Although it’s been a forgone conclusion for some time now, it was being reported over the weekend that Newt Gingrich will officially bow out of the Republican race for president tomorrow.
Reality is reality and it’s now either Romney or BHO, but I’m personally going to miss Gingrich’s presence. Unlike with Romney, there’s never a dull moment with Newt around.
One of the things I’m going to miss is the big ideas that he was often criticized for by not only the press, but by his Republican rivals. I don’t understand what’s wrong with big ideas, especially in times of extreme crisis, but I’ve come to discover that even most Republicans are very comfortable with the status quo.
Although referred to by many as a RINO in recent years, Newt, it seems, was a bit too radical for most Republicans. But as Newt the historian often points out, Jefferson, Madison, Hamilton, and Adams were also extremely radical; and towards a status quo that was not too shabby, for the time.
Gingrich, besides Ron Paul, was the only candidate that seriously spoke of dismantling numerous government agencies; and more forcefully and convincingly than Ron Paul, in my opinion. He even spoke out against sacred cow institutions like the Army Corps of Engineers.
It’s the opinion of this author that they (USACE) got a pass all of these years simply because of the word Army. They are in fact a giant and often inept government bureaucracy that studies the removal of a nail from a two-by-four for ten years before just plucking it out with a hammer. As usual, they are put to shame by their private sector counterparts.
When people, including those on the supposed Right, said that “drill baby drill” was too simplistic of an idea and that it would take decades to see results from a renewed American oil exploration policy, Newt countered that BS by citing historical examples of far greater challenges that were tackled by Americans with far less technology than we have today.

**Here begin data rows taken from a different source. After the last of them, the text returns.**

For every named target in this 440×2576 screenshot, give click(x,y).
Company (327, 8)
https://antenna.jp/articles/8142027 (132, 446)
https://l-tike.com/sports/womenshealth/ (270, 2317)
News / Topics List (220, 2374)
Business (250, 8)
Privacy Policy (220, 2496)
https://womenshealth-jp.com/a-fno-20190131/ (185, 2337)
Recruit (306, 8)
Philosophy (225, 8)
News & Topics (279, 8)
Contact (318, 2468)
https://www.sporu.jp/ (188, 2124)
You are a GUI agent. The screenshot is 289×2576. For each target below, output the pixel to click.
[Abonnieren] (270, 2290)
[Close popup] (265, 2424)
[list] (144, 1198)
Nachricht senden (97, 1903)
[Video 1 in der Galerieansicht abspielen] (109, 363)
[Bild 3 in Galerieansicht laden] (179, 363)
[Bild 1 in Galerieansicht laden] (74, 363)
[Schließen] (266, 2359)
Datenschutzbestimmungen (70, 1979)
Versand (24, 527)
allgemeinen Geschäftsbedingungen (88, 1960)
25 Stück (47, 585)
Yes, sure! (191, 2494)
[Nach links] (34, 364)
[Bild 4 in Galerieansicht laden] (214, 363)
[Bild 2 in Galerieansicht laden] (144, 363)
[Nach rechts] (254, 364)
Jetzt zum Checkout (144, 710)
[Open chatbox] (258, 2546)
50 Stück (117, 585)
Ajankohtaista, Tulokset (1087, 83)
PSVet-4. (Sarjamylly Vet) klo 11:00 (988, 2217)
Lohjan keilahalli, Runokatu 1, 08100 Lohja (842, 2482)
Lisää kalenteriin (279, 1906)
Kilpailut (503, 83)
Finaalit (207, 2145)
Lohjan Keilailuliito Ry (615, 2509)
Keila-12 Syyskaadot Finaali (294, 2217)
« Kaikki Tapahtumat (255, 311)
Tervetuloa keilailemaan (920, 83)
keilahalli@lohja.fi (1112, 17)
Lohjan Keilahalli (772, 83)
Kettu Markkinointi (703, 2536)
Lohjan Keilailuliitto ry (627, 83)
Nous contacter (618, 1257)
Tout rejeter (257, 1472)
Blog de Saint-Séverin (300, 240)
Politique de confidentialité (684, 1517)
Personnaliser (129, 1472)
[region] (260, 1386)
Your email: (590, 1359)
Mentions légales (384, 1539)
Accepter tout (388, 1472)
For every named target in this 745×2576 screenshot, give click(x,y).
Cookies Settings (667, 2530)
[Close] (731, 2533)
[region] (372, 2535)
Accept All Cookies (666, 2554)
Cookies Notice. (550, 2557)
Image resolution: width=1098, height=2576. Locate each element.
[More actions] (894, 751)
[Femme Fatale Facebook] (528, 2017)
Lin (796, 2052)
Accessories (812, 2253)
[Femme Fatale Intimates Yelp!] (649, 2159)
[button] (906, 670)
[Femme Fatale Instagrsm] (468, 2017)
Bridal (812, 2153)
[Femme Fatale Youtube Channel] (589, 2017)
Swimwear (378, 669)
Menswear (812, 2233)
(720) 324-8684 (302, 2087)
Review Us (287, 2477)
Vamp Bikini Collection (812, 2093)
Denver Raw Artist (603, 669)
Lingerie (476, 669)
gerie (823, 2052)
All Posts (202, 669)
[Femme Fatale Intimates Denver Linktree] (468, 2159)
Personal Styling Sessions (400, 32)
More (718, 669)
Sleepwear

Yeah, Newt was often a bomb-thrower, but his bombs were usually thrown in the right direction. Early in his career he threw many bombs at his own Party, and in particular the institution he was part of, the House of Representatives. He accused House Republicans and their inept leader, Bob Michel, of being too content with the status quo, which happened to be that Republicans were a permanent minority in the House of Representatives. Of course, this eventually led to the Contract With America and the Republican Revolution of 1993/1994 that saw Republicans take back the House for the first time in forty years. The rest is history.
One can perhaps argue against Gingrich in terms of style and personal transgressions, but one can’t dispute the historical fact that he has produced results – often groundbreaking ones.
I’ve always found it a bit amusing when sports fans and media would say things like ‘sure Roger Clemens/Michael Jordan/LeBron James, etc. are scumbags, but they get results – they win.’ General George Patton was also by all accounts a bastard, but few argue with the results he produced. And he’s now a historical American icon. But our political leaders now have to be saints? I find it unfortunate and shortsighted that far too many Republicans, and Americans in general, now have a hard time accepting that it’s rarely the so-called nice guy/gal that manages to get things done – especially in times of great challenge.
Of course, the media has contributed greatly to this phenomenon by creating a glaring double standard where Republicans/Conservatives and Democrats/Leftists are held to totally different standards – especially personal standards. They (media) play by two different sets of rules, and Republicans/Conservatives seem content to participate in this rigged game.
At almost 69 years of age, this was probably Newt’s last hurrah in the political arena. So long Newt. I, for one, will miss your presence in our national dialogue and the boldness of ideas, and yes, even the controversies that come with it.